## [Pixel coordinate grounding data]
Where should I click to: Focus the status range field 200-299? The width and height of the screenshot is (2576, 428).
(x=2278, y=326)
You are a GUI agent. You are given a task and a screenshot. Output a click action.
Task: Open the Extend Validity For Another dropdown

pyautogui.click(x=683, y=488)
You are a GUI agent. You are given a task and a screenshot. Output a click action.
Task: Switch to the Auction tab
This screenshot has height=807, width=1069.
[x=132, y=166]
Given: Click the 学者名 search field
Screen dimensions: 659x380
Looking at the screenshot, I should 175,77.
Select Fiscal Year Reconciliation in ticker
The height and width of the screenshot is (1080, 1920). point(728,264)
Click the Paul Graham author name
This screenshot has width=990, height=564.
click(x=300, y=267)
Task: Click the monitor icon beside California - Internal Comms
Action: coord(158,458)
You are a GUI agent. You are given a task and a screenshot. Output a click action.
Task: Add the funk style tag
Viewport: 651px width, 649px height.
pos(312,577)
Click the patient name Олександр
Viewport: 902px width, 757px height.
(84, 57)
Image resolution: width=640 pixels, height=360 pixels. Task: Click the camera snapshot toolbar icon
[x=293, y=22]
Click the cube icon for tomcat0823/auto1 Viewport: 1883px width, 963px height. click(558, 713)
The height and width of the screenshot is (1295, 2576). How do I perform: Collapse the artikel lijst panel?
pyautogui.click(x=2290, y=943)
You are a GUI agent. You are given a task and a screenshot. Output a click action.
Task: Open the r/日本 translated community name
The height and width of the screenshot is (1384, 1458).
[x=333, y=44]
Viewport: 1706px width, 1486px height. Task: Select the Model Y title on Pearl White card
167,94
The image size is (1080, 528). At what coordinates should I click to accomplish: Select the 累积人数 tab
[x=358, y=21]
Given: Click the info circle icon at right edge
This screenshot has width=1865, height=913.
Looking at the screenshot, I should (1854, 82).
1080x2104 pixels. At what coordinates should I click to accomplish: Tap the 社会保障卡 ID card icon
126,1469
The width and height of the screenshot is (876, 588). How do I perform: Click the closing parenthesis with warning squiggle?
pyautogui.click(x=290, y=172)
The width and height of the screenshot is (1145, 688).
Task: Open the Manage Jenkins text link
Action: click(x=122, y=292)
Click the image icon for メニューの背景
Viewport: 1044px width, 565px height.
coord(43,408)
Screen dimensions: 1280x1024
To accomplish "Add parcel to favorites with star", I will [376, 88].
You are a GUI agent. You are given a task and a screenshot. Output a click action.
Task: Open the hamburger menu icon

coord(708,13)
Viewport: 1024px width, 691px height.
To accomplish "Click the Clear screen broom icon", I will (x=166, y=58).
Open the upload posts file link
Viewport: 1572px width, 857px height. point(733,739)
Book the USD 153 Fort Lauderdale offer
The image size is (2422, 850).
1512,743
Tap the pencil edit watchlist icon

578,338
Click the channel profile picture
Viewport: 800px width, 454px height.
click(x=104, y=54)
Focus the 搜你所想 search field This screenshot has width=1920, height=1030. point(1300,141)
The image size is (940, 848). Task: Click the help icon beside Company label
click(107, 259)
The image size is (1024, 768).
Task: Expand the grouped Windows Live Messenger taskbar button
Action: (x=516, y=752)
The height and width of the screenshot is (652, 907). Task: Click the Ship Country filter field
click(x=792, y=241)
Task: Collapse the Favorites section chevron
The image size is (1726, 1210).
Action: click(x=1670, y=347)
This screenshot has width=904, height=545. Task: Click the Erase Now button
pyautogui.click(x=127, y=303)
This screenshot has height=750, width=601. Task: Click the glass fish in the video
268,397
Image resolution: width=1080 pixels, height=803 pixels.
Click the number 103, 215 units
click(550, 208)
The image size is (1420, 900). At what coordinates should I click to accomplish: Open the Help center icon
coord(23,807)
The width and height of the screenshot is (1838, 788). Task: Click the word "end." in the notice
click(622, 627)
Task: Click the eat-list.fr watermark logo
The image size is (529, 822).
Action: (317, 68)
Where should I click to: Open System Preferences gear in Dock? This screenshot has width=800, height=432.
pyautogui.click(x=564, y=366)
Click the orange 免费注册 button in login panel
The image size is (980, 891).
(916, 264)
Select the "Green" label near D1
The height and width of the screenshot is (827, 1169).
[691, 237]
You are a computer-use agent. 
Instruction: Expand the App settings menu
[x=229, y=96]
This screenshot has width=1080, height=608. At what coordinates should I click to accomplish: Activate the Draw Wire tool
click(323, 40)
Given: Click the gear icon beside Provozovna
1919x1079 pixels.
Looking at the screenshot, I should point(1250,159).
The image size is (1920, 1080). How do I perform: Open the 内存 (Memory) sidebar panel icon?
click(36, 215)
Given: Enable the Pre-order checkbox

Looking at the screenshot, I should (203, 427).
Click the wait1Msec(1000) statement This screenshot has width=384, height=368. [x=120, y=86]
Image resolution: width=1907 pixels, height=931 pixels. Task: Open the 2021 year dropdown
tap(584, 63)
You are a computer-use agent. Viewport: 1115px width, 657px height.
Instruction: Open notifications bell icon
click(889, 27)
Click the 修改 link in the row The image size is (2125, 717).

## [What needs to be done]
Word for word, return each of the entries.

## [Solution to this problem]
Where should I click to: Focus the status range field 200-299? The width and height of the screenshot is (2576, 428).
(x=2278, y=326)
You are a GUI agent. You are given a task and a screenshot. Output a click action.
Task: Open the Extend Validity For Another dropdown

pyautogui.click(x=683, y=488)
You are a GUI agent. You are given a task and a screenshot. Output a click action.
Task: Switch to the Auction tab
This screenshot has height=807, width=1069.
[x=132, y=166]
Given: Click the 学者名 search field
Screen dimensions: 659x380
Looking at the screenshot, I should 175,77.
Select Fiscal Year Reconciliation in ticker
The height and width of the screenshot is (1080, 1920). point(728,264)
Click the Paul Graham author name
This screenshot has width=990, height=564.
click(x=300, y=267)
Task: Click the monitor icon beside California - Internal Comms
Action: coord(158,458)
You are a GUI agent. You are given a task and a screenshot. Output a click action.
Task: Add the funk style tag
Viewport: 651px width, 649px height.
pos(312,577)
Click the patient name Олександр
Viewport: 902px width, 757px height.
(84, 57)
Image resolution: width=640 pixels, height=360 pixels. Task: Click the camera snapshot toolbar icon
[x=293, y=22]
Click the cube icon for tomcat0823/auto1 Viewport: 1883px width, 963px height. click(558, 713)
The height and width of the screenshot is (1295, 2576). How do I perform: Collapse the artikel lijst panel?
pyautogui.click(x=2290, y=943)
You are a GUI agent. You are given a task and a screenshot. Output a click action.
Task: Open the r/日本 translated community name
The height and width of the screenshot is (1384, 1458).
[x=333, y=44]
Viewport: 1706px width, 1486px height. Task: Select the Model Y title on Pearl White card
167,94
The image size is (1080, 528). At what coordinates should I click to accomplish: Select the 累积人数 tab
[x=358, y=21]
Given: Click the info circle icon at right edge
This screenshot has width=1865, height=913.
Looking at the screenshot, I should (1854, 82).
1080x2104 pixels. At what coordinates should I click to accomplish: Tap the 社会保障卡 ID card icon
126,1469
The width and height of the screenshot is (876, 588). How do I perform: Click the closing parenthesis with warning squiggle?
pyautogui.click(x=290, y=172)
The width and height of the screenshot is (1145, 688).
Task: Open the Manage Jenkins text link
Action: click(x=122, y=292)
Click the image icon for メニューの背景
Viewport: 1044px width, 565px height.
coord(43,408)
Screen dimensions: 1280x1024
To accomplish "Add parcel to favorites with star", I will [376, 88].
You are a GUI agent. You are given a task and a screenshot. Output a click action.
Task: Open the hamburger menu icon

coord(708,13)
Viewport: 1024px width, 691px height.
To accomplish "Click the Clear screen broom icon", I will (x=166, y=58).
Open the upload posts file link
Viewport: 1572px width, 857px height. point(733,739)
Book the USD 153 Fort Lauderdale offer
The image size is (2422, 850).
1512,743
Tap the pencil edit watchlist icon

578,338
Click the channel profile picture
Viewport: 800px width, 454px height.
click(x=104, y=54)
Focus the 搜你所想 search field This screenshot has width=1920, height=1030. point(1300,141)
The image size is (940, 848). Task: Click the help icon beside Company label
click(107, 259)
The image size is (1024, 768).
Task: Expand the grouped Windows Live Messenger taskbar button
Action: (x=516, y=752)
The height and width of the screenshot is (652, 907). Task: Click the Ship Country filter field
click(x=792, y=241)
Task: Collapse the Favorites section chevron
The image size is (1726, 1210).
Action: click(x=1670, y=347)
This screenshot has width=904, height=545. Task: Click the Erase Now button
pyautogui.click(x=127, y=303)
This screenshot has height=750, width=601. Task: Click the glass fish in the video
268,397
Image resolution: width=1080 pixels, height=803 pixels.
Click the number 103, 215 units
click(550, 208)
The image size is (1420, 900). At what coordinates should I click to accomplish: Open the Help center icon
coord(23,807)
The width and height of the screenshot is (1838, 788). Task: Click the word "end." in the notice
click(622, 627)
Task: Click the eat-list.fr watermark logo
The image size is (529, 822).
Action: (317, 68)
Where should I click to: Open System Preferences gear in Dock? This screenshot has width=800, height=432.
pyautogui.click(x=564, y=366)
Click the orange 免费注册 button in login panel
The image size is (980, 891).
(916, 264)
Select the "Green" label near D1
The height and width of the screenshot is (827, 1169).
[691, 237]
You are a computer-use agent. 
Instruction: Expand the App settings menu
[x=229, y=96]
This screenshot has width=1080, height=608. At what coordinates should I click to accomplish: Activate the Draw Wire tool
click(323, 40)
Given: Click the gear icon beside Provozovna
1919x1079 pixels.
Looking at the screenshot, I should point(1250,159).
The image size is (1920, 1080). How do I perform: Open the 内存 (Memory) sidebar panel icon?
click(36, 215)
Given: Enable the Pre-order checkbox

Looking at the screenshot, I should (203, 427).
Click the wait1Msec(1000) statement This screenshot has width=384, height=368. [x=120, y=86]
Image resolution: width=1907 pixels, height=931 pixels. Task: Open the 2021 year dropdown
tap(584, 63)
You are a computer-use agent. Viewport: 1115px width, 657px height.
Instruction: Open notifications bell icon
click(889, 27)
Click the 修改 link in the row The image size is (2125, 717).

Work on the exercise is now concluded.